═════ EXTRAIT DE PAGE
La dernière étape pour le moment, a été de trouver un médecin de famille. Ce n’est pas une mince affaire.
Je me lance tout d’abord, pleine d’espoir, sur une recherche via le site des praticiens de l’Ontario, rubrique médecins de famille acceptant de nouveaux patients. Après quelques appels infructueux, dont un s’est avéré en fait être un psychologue et non un généraliste, j’ai abandonné. Le site n’a en fait pas été remis à jour depuis plusieurs années.
En lisant un article, je réalise que les hôpitaux ont des départements de médecine de famille. Il s’agit d’un programme de 2 ans pour les médecins diplômés. Il y a donc régulièrement des médecins libres, le hic, c’est qu’une fois qu’on en a un, on doit en changer tous les 2 ans.
Mais bon, à bout de ressources, je prends rendez-vous au département de médecine de famille de l’Hôpital Mount Sinaï, ils ont de la place pour dans un mois.
══════════
CONSIGNE
Recopiez le passage de l'extrait ci-dessus sur la recherche d'un médecin de famille, de « Mais bon, à » à « dans un mois. ».
═════ MATÉRIEL FOURNI
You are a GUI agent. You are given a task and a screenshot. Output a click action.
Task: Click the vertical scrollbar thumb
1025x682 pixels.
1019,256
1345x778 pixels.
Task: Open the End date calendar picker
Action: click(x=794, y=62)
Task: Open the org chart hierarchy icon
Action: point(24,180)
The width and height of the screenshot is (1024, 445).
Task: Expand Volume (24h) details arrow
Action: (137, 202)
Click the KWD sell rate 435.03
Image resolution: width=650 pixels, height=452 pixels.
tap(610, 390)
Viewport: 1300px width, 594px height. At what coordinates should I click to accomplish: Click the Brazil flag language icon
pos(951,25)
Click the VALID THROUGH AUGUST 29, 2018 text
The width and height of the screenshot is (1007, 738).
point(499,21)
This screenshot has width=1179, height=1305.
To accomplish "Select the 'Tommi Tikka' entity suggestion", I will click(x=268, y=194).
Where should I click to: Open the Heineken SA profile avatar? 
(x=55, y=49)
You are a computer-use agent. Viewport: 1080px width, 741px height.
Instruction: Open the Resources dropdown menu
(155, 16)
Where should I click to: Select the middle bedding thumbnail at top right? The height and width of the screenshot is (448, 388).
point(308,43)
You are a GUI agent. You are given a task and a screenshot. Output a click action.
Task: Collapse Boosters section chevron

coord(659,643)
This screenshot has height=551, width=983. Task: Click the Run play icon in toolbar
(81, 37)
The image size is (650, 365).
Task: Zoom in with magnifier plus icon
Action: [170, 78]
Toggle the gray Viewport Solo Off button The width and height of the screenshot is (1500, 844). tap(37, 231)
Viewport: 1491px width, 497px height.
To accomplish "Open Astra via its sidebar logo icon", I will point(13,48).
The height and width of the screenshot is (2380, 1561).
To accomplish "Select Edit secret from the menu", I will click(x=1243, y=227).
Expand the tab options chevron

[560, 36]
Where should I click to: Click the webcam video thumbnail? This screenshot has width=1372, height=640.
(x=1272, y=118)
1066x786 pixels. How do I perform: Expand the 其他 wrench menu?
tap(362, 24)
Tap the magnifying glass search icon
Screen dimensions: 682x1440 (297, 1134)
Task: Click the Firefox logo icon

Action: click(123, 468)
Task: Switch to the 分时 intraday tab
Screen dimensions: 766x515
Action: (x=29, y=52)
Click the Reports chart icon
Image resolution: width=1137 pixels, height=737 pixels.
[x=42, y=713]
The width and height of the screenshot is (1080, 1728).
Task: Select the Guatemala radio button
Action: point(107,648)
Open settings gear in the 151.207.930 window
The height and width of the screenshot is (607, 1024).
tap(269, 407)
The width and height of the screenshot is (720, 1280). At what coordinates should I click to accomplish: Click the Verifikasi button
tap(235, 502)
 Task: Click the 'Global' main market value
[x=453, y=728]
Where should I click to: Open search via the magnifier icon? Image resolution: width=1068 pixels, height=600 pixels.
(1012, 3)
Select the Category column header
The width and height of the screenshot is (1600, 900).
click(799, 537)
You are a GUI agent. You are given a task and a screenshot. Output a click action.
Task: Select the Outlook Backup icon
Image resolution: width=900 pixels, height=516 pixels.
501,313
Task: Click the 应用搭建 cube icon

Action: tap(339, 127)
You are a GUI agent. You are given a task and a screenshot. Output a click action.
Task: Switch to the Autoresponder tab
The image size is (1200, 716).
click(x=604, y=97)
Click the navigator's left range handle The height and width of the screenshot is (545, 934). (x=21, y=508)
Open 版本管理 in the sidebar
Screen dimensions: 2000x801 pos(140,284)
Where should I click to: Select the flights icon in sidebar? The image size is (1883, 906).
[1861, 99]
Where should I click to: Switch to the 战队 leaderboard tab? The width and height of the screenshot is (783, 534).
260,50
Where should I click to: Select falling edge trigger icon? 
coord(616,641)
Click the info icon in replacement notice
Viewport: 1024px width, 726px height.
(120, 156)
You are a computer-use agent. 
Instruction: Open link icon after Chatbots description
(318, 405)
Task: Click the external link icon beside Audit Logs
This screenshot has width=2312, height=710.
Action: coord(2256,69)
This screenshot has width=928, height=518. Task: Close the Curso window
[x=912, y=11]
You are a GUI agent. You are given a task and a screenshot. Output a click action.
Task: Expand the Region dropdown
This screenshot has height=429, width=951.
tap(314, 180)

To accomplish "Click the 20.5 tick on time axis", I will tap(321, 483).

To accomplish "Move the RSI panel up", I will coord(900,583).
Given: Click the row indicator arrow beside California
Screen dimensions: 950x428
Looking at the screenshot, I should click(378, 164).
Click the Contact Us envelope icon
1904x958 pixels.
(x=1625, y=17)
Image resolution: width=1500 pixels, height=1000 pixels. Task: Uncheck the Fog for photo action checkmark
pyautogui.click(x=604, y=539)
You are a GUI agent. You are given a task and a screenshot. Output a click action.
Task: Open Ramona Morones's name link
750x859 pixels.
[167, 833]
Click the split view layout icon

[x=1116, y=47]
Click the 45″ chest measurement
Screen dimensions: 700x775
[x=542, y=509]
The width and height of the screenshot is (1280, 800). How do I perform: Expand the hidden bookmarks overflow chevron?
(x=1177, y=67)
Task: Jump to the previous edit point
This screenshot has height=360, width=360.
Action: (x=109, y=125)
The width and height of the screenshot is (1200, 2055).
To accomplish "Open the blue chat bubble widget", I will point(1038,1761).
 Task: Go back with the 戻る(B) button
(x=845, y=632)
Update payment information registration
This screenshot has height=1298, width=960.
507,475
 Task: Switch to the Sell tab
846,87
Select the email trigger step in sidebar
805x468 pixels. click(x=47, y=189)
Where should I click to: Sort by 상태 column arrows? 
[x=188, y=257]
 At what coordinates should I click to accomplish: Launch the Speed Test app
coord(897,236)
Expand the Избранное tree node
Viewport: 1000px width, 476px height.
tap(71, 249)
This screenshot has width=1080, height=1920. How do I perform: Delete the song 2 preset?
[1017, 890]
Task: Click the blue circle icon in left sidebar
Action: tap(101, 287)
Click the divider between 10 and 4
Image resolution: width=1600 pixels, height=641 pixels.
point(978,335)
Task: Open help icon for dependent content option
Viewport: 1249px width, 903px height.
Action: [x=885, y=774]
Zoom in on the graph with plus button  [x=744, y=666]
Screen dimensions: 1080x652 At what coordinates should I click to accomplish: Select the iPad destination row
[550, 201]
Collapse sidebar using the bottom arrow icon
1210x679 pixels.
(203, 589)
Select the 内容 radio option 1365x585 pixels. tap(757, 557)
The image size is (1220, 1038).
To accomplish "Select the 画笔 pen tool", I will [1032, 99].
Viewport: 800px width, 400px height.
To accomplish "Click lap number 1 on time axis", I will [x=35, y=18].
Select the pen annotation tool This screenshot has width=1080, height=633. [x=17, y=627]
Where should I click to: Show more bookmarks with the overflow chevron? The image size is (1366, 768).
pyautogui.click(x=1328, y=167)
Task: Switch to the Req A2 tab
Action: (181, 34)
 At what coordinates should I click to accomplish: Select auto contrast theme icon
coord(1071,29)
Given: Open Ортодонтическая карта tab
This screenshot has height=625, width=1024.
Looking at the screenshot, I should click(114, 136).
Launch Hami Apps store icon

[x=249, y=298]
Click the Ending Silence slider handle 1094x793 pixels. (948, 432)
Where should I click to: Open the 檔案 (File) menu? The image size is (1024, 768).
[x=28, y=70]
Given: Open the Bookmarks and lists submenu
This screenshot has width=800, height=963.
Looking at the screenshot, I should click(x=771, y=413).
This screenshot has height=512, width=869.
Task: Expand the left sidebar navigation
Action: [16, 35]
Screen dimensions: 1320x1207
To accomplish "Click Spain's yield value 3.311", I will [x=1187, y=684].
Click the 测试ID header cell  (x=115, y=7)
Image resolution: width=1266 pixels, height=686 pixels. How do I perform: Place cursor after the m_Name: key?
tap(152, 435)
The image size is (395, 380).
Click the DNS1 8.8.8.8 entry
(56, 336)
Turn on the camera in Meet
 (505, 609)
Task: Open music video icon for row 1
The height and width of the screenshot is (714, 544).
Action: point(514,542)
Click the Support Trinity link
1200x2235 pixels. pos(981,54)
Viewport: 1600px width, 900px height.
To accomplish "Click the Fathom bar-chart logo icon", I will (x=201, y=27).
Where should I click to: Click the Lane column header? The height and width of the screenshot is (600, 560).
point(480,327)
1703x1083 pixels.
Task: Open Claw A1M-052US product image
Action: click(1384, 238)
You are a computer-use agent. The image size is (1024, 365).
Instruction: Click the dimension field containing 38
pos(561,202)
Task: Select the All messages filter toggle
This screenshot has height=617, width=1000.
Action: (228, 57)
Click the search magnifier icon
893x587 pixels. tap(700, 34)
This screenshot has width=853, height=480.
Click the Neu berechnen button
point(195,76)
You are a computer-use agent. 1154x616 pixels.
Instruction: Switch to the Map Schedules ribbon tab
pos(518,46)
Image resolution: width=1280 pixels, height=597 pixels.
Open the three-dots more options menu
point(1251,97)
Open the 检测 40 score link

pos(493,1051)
══════════
RÉSULTAT
Mais bon, à bout de ressources, je prends rendez-vous au département de médecine de famille de l’Hôpital Mount Sinaï, ils ont de la place pour dans un mois.